INFORMATION GIVEN:

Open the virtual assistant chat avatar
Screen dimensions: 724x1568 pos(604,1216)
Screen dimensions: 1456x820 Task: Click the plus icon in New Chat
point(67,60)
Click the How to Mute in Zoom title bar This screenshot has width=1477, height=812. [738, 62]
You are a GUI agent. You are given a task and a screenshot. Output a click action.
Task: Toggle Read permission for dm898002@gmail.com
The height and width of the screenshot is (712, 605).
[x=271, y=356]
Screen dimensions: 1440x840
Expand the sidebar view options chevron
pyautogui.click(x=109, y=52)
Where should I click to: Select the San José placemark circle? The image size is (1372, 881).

THE PROBLEM: Copy the data word for word, starting with its first line and ending after the line that contains "Click the How".

RESPONSE:
Open the virtual assistant chat avatar
Screen dimensions: 724x1568 pos(604,1216)
Screen dimensions: 1456x820 Task: Click the plus icon in New Chat
point(67,60)
Click the How to Mute in Zoom title bar This screenshot has width=1477, height=812. [738, 62]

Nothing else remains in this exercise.